== What is being asked ==
Rewrite all of the records below, swapping every "computer-use agent" for "screen-control agent" and leaving everything else untouched.
-- start of Entries supplied --
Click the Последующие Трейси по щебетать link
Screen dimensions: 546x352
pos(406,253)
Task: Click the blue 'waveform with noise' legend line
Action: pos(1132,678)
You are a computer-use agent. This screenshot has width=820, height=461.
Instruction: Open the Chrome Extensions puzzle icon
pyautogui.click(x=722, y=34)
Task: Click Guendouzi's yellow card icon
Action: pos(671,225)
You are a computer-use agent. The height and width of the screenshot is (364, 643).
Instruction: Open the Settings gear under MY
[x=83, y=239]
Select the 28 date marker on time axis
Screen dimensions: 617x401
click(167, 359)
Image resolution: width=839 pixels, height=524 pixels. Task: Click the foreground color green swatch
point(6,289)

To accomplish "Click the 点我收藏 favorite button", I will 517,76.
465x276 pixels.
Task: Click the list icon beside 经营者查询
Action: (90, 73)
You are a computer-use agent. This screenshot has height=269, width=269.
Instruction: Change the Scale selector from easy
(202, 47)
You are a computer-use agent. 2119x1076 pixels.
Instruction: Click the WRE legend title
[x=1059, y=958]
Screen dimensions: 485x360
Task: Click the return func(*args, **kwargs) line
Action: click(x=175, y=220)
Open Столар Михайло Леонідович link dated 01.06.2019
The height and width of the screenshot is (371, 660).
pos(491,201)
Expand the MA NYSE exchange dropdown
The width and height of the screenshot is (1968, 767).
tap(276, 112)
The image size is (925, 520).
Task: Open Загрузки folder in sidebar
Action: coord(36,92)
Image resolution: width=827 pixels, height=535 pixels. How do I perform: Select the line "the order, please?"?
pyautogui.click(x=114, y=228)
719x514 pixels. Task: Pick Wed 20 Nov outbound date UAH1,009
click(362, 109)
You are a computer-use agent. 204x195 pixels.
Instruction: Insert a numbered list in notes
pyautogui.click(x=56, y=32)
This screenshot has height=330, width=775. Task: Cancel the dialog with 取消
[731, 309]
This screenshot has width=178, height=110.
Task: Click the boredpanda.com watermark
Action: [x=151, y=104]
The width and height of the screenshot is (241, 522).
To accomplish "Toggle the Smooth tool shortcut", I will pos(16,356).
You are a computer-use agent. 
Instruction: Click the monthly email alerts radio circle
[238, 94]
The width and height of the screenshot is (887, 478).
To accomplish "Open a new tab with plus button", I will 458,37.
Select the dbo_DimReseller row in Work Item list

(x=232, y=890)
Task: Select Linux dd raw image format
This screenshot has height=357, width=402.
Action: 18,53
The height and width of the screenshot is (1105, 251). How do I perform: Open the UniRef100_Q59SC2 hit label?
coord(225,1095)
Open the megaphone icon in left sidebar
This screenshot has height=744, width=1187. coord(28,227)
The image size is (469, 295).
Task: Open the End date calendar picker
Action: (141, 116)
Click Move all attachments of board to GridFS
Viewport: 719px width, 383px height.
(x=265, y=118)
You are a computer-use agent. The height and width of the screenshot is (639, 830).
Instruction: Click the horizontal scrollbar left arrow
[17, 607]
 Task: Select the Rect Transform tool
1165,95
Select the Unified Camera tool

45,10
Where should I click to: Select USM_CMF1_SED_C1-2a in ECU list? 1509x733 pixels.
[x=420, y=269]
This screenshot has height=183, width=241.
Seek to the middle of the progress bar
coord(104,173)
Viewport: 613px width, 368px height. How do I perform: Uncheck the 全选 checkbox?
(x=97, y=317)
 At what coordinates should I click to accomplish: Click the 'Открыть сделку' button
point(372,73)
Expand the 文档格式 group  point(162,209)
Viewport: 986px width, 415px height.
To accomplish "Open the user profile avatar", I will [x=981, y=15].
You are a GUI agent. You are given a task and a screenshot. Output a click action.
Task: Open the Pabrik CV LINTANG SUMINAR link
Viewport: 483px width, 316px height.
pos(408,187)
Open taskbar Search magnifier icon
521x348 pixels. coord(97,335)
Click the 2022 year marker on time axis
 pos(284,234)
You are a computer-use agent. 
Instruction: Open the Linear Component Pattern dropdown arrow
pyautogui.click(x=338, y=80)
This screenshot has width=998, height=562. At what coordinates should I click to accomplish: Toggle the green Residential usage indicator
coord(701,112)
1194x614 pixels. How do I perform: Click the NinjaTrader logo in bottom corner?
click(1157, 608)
-- end of Entries supplied --
== Exercise response ==
Click the Последующие Трейси по щебетать link
Screen dimensions: 546x352
pos(406,253)
Task: Click the blue 'waveform with noise' legend line
Action: pos(1132,678)
You are a screen-control agent. This screenshot has width=820, height=461.
Instruction: Open the Chrome Extensions puzzle icon
pyautogui.click(x=722, y=34)
Task: Click Guendouzi's yellow card icon
Action: pos(671,225)
You are a screen-control agent. The height and width of the screenshot is (364, 643).
Instruction: Open the Settings gear under MY
[x=83, y=239]
Select the 28 date marker on time axis
Screen dimensions: 617x401
click(167, 359)
Image resolution: width=839 pixels, height=524 pixels. Task: Click the foreground color green swatch
point(6,289)

To accomplish "Click the 点我收藏 favorite button", I will 517,76.
465x276 pixels.
Task: Click the list icon beside 经营者查询
Action: (90, 73)
You are a screen-control agent. This screenshot has height=269, width=269.
Instruction: Change the Scale selector from easy
(202, 47)
You are a screen-control agent. 2119x1076 pixels.
Instruction: Click the WRE legend title
[x=1059, y=958]
Screen dimensions: 485x360
Task: Click the return func(*args, **kwargs) line
Action: click(x=175, y=220)
Open Столар Михайло Леонідович link dated 01.06.2019
The height and width of the screenshot is (371, 660).
pos(491,201)
Expand the MA NYSE exchange dropdown
The width and height of the screenshot is (1968, 767).
tap(276, 112)
The image size is (925, 520).
Task: Open Загрузки folder in sidebar
Action: coord(36,92)
Image resolution: width=827 pixels, height=535 pixels. How do I perform: Select the line "the order, please?"?
pyautogui.click(x=114, y=228)
719x514 pixels. Task: Pick Wed 20 Nov outbound date UAH1,009
click(362, 109)
You are a screen-control agent. 204x195 pixels.
Instruction: Insert a numbered list in notes
pyautogui.click(x=56, y=32)
This screenshot has height=330, width=775. Task: Cancel the dialog with 取消
[731, 309]
This screenshot has width=178, height=110.
Task: Click the boredpanda.com watermark
Action: [x=151, y=104]
The width and height of the screenshot is (241, 522).
To accomplish "Toggle the Smooth tool shortcut", I will pos(16,356).
You are a screen-control agent. 
Instruction: Click the monthly email alerts radio circle
[238, 94]
The width and height of the screenshot is (887, 478).
To accomplish "Open a new tab with plus button", I will 458,37.
Select the dbo_DimReseller row in Work Item list

(x=232, y=890)
Task: Select Linux dd raw image format
This screenshot has height=357, width=402.
Action: 18,53
The height and width of the screenshot is (1105, 251). How do I perform: Open the UniRef100_Q59SC2 hit label?
coord(225,1095)
Open the megaphone icon in left sidebar
This screenshot has height=744, width=1187. coord(28,227)
The image size is (469, 295).
Task: Open the End date calendar picker
Action: (141, 116)
Click Move all attachments of board to GridFS
Viewport: 719px width, 383px height.
(x=265, y=118)
You are a screen-control agent. The height and width of the screenshot is (639, 830).
Instruction: Click the horizontal scrollbar left arrow
[17, 607]
 Task: Select the Rect Transform tool
1165,95
Select the Unified Camera tool

45,10
Where should I click to: Select USM_CMF1_SED_C1-2a in ECU list? 1509x733 pixels.
[x=420, y=269]
This screenshot has height=183, width=241.
Seek to the middle of the progress bar
coord(104,173)
Viewport: 613px width, 368px height. How do I perform: Uncheck the 全选 checkbox?
(x=97, y=317)
 At what coordinates should I click to accomplish: Click the 'Открыть сделку' button
point(372,73)
Expand the 文档格式 group  point(162,209)
Viewport: 986px width, 415px height.
To accomplish "Open the user profile avatar", I will [x=981, y=15].
You are a GUI agent. You are given a task and a screenshot. Output a click action.
Task: Open the Pabrik CV LINTANG SUMINAR link
Viewport: 483px width, 316px height.
pos(408,187)
Open taskbar Search magnifier icon
521x348 pixels. coord(97,335)
Click the 2022 year marker on time axis
 pos(284,234)
You are a screen-control agent. 
Instruction: Open the Linear Component Pattern dropdown arrow
pyautogui.click(x=338, y=80)
This screenshot has width=998, height=562. At what coordinates should I click to accomplish: Toggle the green Residential usage indicator
coord(701,112)
1194x614 pixels. How do I perform: Click the NinjaTrader logo in bottom corner?
click(1157, 608)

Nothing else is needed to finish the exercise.